Christopher Columbus | Description of His First Encounter with Indians, 1492

I [believed] . . . that we might form great friendship, for I knew that they were a people who could be more easily freed and converted to our holy faith by love than by force, gave to some of them red caps, and glass beads to put round their necks, and many other things of little value, which gave them great pleasure, and made them so much our friends that it was a marvel to see. They afterwards came to the ship’s boats where we were, swimming and bringing us parrots, cotton threads in skeins, darts, and many other things; and we exchanged them for other things that we gave them, such as glass beads and small bells. In fine [In short], they took all, and gave what they had with good will. It appeared to me to be a race of people very poor in everything. They go as naked as when their mothers bore them, and so do the women, although I did not see more than one young girl. . . . They have no iron, their darts being wands without iron, some of them having a fish’s tooth at the end. . . . They should be good servants and intelligent, for I observed that they quickly took in what was said to them, and I believe that they would easily be made Christians, as it appeared to me that they had no religion. I, our Lord being pleased, will take hence, at the time of my departure, six natives for your Highnesses, that they may learn to speak.

Source: The Journal of Christopher Columbus (during His First Voyage, 1492–93) and Documents Relating to the Voyages of John Cabot and Gaspar Corte Real (London: Hakluyt Society, 1893), 37–38.

Document 1.3

Antonio Pigafetta | Journal, 1521

When day came, our men leaped into the water up to our thighs, forty-nine of them. . . . The boats could not come in closer because of certain rocks in the water. . . . [When the natives saw that we were firing muskets without any result] . . . they cried out determined to stand firm . . . shooting so many arrows and hurling bamboo lances, charred pointed stakes, stones and mud at the Captain [Magellan] that he could scarce defend himself.
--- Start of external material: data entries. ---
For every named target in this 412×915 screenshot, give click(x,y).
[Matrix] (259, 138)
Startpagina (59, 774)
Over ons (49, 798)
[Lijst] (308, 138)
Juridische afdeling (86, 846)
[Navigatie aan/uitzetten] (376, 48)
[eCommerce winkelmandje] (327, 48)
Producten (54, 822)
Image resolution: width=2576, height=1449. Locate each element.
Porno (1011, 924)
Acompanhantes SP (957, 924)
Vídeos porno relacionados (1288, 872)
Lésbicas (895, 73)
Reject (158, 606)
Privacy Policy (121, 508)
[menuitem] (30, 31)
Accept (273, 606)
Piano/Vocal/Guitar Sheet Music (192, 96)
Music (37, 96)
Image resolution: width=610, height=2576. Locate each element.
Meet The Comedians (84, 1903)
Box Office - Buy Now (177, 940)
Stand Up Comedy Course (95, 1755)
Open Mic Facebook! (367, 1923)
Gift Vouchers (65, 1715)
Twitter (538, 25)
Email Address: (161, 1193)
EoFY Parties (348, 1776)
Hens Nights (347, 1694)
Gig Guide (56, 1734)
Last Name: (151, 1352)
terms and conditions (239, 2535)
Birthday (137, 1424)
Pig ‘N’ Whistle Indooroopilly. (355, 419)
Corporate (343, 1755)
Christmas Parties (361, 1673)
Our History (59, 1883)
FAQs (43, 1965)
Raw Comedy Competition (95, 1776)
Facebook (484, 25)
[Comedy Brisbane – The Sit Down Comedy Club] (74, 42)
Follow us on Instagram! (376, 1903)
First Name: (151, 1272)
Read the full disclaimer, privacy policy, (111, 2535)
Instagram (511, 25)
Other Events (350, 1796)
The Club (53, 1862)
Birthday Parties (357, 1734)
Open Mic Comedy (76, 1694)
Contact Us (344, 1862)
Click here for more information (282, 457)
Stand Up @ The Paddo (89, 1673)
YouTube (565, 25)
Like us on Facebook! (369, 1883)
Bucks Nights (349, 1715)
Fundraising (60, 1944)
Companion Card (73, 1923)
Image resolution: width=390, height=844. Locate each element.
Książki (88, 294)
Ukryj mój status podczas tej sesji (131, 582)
When the Captain saw this he sent some men to burn their houses to frighten them. And when they saw their houses burning they were all the more fierce. . . . And so great a number came upon us that they pierced the right leg of the Captain with a poisoned arrow, wherefore he ordered that they gradually retreat. . . . [But] they had so many spears, darts and stones that they [the soldiers] could not withstand them, and the artillery of the fleet was so far away that it could not help them. And our men withdrew to the shore, fighting all the while. . . . They [the natives] recognized the Captain and so many assailed him that twice they knocked his sallet [helmet] from his head. And he, like a good knight, continued to stand firm with a few others, and they fought thus for more than an hour. . . . An Indian threw his bamboo spear into his [the Captain’s] face and he immediately killed him [the native] with his own spear. . . . And the Captain tried to draw his sword and was able to draw it only half way, because he had been wounded in the arm with a spear. . . . The Christian king [a rival chief who converted to Christianity] would have helped us but . . . the Captain bade him not to leave the ship. . . . When the king learned that the Captain was dead he grieved much, and not without cause.

Source: The Voyage of Magellan, the Journal of Antonio Pigafetta, trans. Paula Spurlin Paige (Englewood Cliffs, NJ: Prentice-Hall, 1969), 76–78.

Interpret the Evidence

  1. How might Columbus’s journal entry, which was circulated among clerics and officials in Spain, have shaped Spanish views about native peoples in the 1490s?

  2. What does Pigafetta’s description of the battle between Magellan’s forces and native warriors suggest about how Spanish explorers viewed the native peoples they encountered in the Philippines? How does the response of the Christianized chief complicate our understanding of Spanish-native encounters?

Put It in Context

How might changing expectations and perceptions of native peoples between the 1490s and the 1520s have affected the actions of explorers as they encountered groups in newly discovered locations?